» **Exercise directions**:
Could you render the stretch of lines from the one containing "This screenshot has height=575, width=1568." through the one containing "1568x712 pixels. point(1195,663)" as a numbered list, leaving out any blank lines?
>> START Record extracts
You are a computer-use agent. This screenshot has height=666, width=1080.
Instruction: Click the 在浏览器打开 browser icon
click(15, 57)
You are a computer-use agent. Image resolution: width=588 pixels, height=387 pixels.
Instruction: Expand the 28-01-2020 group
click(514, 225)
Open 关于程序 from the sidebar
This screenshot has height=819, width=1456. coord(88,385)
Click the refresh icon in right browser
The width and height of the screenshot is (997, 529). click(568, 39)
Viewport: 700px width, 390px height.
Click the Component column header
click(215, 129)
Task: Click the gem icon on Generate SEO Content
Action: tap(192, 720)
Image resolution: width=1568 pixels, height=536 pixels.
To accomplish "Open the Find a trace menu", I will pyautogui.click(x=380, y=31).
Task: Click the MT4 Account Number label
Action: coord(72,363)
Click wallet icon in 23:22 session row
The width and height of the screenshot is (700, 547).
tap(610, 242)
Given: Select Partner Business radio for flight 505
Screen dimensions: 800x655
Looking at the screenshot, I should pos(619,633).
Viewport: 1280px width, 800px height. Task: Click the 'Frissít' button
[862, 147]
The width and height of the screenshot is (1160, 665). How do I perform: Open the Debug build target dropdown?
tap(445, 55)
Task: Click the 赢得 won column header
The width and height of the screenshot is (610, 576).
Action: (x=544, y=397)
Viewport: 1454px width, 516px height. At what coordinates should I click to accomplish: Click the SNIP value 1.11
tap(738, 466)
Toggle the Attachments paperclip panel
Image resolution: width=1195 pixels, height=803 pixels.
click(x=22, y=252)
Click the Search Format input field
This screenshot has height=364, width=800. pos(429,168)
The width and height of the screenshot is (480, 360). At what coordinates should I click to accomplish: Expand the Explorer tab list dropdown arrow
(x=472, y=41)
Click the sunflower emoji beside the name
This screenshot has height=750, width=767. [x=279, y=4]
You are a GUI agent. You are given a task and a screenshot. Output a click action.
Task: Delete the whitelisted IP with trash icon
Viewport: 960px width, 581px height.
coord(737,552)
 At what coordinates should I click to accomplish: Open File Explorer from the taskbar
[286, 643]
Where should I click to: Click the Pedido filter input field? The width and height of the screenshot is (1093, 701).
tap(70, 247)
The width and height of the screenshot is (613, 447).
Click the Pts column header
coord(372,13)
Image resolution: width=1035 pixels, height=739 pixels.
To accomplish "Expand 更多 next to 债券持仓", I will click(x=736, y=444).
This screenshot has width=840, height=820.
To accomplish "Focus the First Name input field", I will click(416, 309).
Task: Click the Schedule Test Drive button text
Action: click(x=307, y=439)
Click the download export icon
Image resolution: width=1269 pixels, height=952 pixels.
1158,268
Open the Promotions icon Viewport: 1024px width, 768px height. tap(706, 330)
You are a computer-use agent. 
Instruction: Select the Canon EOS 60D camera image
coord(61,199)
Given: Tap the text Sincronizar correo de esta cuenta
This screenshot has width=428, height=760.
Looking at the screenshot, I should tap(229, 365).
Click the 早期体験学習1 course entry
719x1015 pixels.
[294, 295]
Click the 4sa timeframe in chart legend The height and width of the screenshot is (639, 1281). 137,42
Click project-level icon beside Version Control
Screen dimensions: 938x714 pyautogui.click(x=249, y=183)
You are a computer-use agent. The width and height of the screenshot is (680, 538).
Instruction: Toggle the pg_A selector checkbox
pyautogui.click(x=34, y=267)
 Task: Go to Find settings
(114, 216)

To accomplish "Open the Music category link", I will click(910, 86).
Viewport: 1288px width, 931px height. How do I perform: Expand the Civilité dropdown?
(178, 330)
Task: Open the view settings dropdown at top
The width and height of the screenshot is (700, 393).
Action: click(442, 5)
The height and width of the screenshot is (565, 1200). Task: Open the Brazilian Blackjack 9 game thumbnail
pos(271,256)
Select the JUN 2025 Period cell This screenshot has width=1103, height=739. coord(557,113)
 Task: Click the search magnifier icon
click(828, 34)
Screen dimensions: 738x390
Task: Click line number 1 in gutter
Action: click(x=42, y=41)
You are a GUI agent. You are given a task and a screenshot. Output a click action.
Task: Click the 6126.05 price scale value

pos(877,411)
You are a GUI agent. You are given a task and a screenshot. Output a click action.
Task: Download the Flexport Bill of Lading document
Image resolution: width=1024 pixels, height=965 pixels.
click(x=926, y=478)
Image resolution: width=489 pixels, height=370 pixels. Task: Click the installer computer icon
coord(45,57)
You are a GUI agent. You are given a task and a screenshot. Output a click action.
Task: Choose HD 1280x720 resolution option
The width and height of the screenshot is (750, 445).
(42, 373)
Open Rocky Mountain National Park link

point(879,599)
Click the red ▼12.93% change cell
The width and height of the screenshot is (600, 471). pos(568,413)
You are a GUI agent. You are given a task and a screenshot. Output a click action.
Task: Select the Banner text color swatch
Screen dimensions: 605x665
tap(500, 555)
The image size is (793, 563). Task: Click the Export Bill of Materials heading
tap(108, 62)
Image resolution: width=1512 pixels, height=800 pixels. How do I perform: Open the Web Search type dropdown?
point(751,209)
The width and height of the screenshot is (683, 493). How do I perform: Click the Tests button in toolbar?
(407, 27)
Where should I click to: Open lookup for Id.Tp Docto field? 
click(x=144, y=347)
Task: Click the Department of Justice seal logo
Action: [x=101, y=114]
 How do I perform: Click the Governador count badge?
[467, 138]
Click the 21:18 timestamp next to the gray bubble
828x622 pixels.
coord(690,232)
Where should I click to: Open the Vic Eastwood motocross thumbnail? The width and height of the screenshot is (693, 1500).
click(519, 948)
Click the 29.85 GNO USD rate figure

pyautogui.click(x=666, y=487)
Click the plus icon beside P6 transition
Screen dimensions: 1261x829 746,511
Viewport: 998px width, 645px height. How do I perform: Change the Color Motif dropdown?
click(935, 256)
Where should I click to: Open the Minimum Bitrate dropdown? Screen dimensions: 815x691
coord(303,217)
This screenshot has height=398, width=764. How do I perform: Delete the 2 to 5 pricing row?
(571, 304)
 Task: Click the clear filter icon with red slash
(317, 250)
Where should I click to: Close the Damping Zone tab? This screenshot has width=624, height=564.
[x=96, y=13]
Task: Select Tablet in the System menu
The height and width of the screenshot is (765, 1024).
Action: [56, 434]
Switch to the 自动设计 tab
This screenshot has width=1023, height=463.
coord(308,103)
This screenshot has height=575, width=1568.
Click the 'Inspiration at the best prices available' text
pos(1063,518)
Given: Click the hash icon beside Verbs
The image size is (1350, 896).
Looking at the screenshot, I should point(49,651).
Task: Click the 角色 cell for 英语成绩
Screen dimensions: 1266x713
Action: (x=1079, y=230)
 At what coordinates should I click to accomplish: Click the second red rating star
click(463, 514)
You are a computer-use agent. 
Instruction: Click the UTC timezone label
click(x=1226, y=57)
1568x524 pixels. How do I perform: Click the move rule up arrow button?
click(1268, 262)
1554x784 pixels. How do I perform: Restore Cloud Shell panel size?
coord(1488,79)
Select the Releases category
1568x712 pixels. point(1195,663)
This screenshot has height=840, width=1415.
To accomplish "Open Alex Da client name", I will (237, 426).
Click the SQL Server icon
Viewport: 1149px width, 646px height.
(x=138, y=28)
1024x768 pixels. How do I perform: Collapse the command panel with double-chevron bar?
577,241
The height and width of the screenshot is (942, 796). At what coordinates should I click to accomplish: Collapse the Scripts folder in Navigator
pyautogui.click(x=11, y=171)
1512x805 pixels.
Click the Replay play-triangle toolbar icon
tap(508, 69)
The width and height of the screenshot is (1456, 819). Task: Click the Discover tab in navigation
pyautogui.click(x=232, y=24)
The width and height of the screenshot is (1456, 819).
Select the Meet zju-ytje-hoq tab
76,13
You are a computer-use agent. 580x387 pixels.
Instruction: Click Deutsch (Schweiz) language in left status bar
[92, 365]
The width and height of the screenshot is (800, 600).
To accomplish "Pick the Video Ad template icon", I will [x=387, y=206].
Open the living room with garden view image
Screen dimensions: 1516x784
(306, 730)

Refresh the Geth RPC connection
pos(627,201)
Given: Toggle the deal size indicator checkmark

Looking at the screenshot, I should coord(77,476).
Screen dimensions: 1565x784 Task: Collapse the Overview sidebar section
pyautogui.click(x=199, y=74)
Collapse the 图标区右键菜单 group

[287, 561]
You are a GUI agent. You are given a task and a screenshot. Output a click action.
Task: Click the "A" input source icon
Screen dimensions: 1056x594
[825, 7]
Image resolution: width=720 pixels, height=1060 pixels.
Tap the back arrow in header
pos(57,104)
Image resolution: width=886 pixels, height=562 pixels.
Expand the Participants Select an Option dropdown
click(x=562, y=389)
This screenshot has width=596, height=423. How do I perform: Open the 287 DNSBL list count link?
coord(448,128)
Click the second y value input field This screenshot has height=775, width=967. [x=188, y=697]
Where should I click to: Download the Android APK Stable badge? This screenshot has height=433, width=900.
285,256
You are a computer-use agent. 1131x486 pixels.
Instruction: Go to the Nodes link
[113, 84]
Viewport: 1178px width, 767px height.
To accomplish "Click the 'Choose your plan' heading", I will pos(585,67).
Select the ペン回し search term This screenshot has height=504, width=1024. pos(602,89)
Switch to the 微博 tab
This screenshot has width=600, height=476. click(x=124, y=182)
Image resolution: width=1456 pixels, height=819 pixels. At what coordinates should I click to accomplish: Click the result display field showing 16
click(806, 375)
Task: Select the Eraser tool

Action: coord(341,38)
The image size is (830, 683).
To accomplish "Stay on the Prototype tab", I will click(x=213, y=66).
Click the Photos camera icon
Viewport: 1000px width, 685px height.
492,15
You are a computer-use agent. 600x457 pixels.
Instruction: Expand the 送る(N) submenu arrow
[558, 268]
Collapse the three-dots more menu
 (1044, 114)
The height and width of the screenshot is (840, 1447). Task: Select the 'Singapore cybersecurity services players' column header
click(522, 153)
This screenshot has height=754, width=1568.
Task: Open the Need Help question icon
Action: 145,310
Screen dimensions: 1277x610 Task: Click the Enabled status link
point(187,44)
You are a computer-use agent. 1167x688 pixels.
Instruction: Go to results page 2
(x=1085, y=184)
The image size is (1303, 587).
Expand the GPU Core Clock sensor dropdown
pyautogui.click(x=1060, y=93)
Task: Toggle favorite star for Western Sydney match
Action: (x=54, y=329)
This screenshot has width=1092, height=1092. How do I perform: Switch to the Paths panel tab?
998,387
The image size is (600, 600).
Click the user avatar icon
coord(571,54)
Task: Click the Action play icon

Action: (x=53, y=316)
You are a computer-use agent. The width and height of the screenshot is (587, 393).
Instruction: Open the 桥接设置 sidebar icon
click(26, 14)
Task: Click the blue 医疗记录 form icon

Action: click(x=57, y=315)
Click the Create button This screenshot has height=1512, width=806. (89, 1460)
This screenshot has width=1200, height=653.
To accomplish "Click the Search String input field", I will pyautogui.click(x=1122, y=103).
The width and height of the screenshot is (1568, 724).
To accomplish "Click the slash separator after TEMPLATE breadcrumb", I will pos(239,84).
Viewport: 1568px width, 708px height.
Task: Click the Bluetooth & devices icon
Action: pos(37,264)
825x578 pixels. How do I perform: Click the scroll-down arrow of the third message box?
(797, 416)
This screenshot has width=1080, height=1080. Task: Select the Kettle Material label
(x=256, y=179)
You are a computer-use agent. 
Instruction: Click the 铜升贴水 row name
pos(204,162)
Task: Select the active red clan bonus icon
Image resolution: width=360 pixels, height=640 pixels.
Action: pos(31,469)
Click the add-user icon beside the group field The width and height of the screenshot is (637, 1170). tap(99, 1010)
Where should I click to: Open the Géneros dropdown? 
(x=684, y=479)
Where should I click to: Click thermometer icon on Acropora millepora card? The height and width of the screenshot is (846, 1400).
>> END Record extracts
» **Result of this exercise**:
1. This screenshot has height=575, width=1568.
2. Click the 'Inspiration at the best prices available' text
3. pos(1063,518)
4. Given: Click the hash icon beside Verbs
5. The image size is (1350, 896).
6. Looking at the screenshot, I should point(49,651).
7. Task: Click the 角色 cell for 英语成绩
8. Screen dimensions: 1266x713
9. Action: (x=1079, y=230)
10.  At what coordinates should I click to accomplish: Click the second red rating star
11. click(463, 514)
12. You are a computer-use agent. 
13. Instruction: Click the UTC timezone label
14. click(x=1226, y=57)
15. 1568x524 pixels. How do I perform: Click the move rule up arrow button?
16. click(1268, 262)
17. 1554x784 pixels. How do I perform: Restore Cloud Shell panel size?
18. coord(1488,79)
19. Select the Releases category
20. 1568x712 pixels. point(1195,663)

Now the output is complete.